Yesterday, the Department of Immigration issued a statement advising that the government is 

obliged to follow the law as outlined in The Bahamas Immigration Act.

“The public is further advised that non-nationals seeking employment in The Bahamas must be approved by the Immigration Department and that applications for the issuance of the first work permit will not be accepted or considered unless the individual is physically present and resident in his or her country of origin at the time that the first application is made,” the statement said.

“It is a criminal offense to harbor a person in contravention to the Immigration Act, which may result in a fine not exceeding $10,000 or a prison sentence of up to five years or both.”

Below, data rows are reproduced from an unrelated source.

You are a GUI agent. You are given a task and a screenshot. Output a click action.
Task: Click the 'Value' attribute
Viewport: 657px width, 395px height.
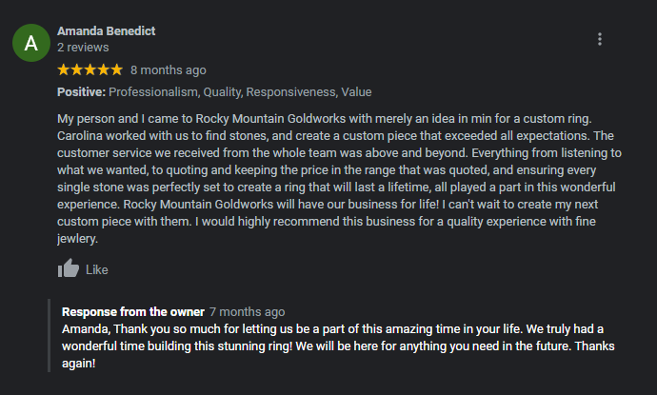(357, 92)
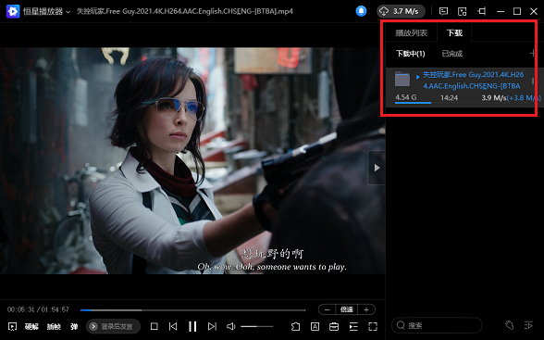Viewport: 544px width, 340px height.
Task: Increase playback speed with plus button
Action: pyautogui.click(x=366, y=309)
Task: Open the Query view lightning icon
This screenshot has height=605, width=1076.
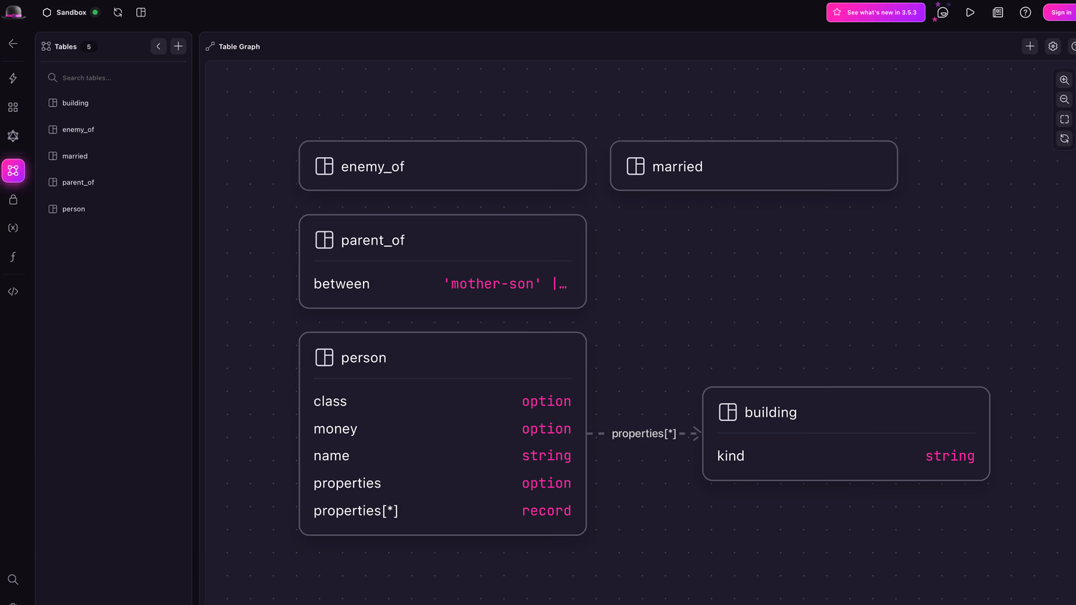Action: (13, 78)
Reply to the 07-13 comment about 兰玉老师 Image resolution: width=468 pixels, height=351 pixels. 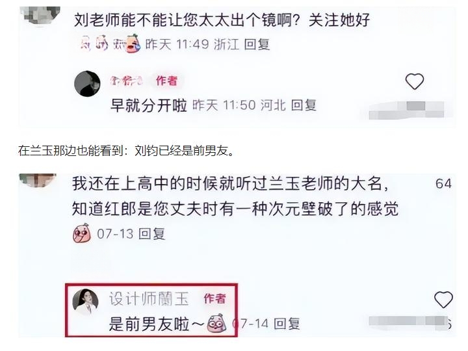click(152, 234)
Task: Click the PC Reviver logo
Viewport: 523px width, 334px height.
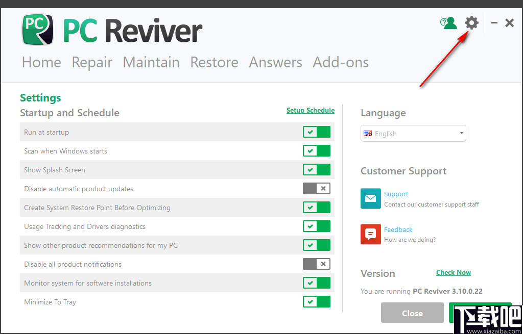Action: [x=37, y=29]
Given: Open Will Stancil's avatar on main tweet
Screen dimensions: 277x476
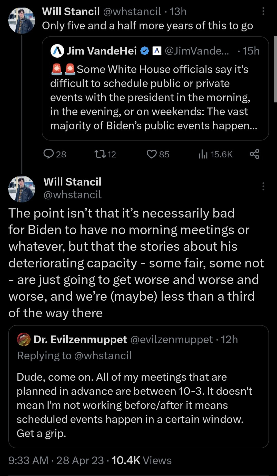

The statement added that “the applicant for a new work permit, or the renewal of an existing work permit, by a prospective employer of a non-Bahamian worker, will be required to satisfy immigration officials that satisfactory living accommodations have been arranged by that employer on behalf of the prospective worker, and that the said worker will not become a charge on the state or be permitted to live in sub-standard housing.”

“Any person found in The Bahamas in contravention of the immigration laws will be subject to arrest, criminal proceedings, and, where applicable, detention and deportation,” the statement said.

Also agreeing with the immigration laws was PLP Chairman Senator Fred Mitchell, who believes the laws must be obeyed by all and strictly enforced by the government. 

“There is no reason or set of extenuating circumstances that we see to justify any deviation from standard operating procedures to deal with any illegal immigrant. Further, there is no reason in immigration enforcement to discriminate against or distinguish between nationalities. The enforcement regime must be applied evenly and fairly across the board,” Mitchell said yesterday.

“The only qualifying question is whether or not a migrant has the legal right to reside and or work in The Bahamas. If he or she does not, then under Bahamian law they are required to return home or be repatriated by the state.”

While many migrants affected by Hurricane Dorian resided in The Mudd and Pigeon Peas shantytowns in Abaco, Cooper said Bahamians should never allow a shantytown to exist in the country.

“They are not humane or fit for humans to live and be socialized.  For far too long we’ve allowed our immigrant brothers and sisters to live in wretched conditions. This must end. As must this blatant disregard for the law,” he said.